MS (ESI): 230.0 (M + H +) 1 H NMR (300 MHz, CDCl 3), δ: 6.87 (m, 4H), 6.25 (t, J = 4 Hz, 1H), 4.79 ( br, 1H), 4.62 (wide peak, 1H), 3.64 (d, J = 4 Hz, 2H).

Example 4

(2S)-(-)-N-(2,3-Dihydro-benzo[1,4]dioxo-2-ylmethyl)-sulfonamide (Compound #4)

Catechol (13.2 g, 0.12 mol) and potassium carbonate (16.6 g, 0.12 mol) were stirred in DMF (250 mL) and (2R)-toluenesulfonic acid glycidyl ester (22.8 g, 0.10 mol) The reaction was stirred at 60 ° C for 24 hours. The reaction was cooled to rt and diluted with EtOAc (EtOAc) (EtOAc) The combined organic solution was washed 3 times with 10% EtOAc (EtOAc) EtOAc (EtOAc) After purification, a solid of ((2S)-2,3-dihydro-benzo[1,4]dioxo-2-yl)-methanol was obtained.

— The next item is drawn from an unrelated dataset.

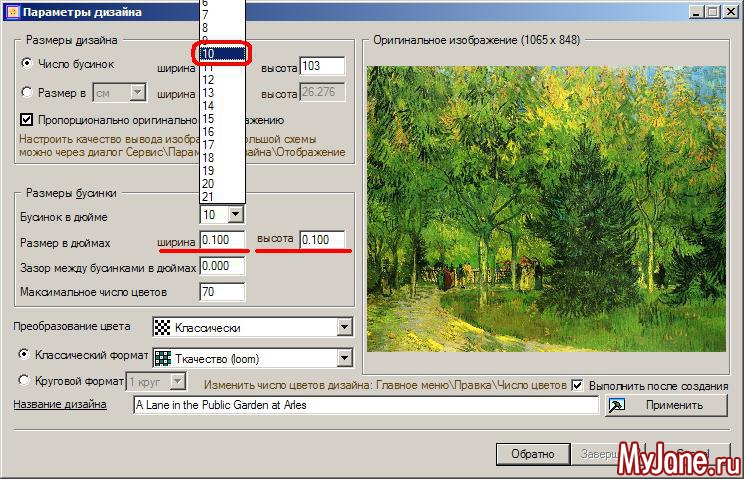This screenshot has width=744, height=479.
Task: Click the Максимальное число цветов field
Action: tap(222, 292)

The solid (13.3 g, 68 mmol) was dissolved in pyridine (85 mL), cooled to 0 &lt;0&gt;C, p-toluenesulfonium chloride (13.0 g, 68 mM) was added and the mixture was stirred at room temperature for 20 hr. . The reaction was diluted with diethyl ether (1 L) and 1N HCl (1. The organic layer was separated and washed twice with 1N HCl (500 ml), washed with water (150 ml) four times, with brine once, dried (MgS04 ₄₎ and to give a white solid after vacuum evaporation, via flash column layer After purification (heptane: ethyl acetate-2:1), toluene-4-sulfonic acid (2S)-2,3-dihydro-benzo[1,4]dioxo-2-ylmethyl ester was obtained. White solid.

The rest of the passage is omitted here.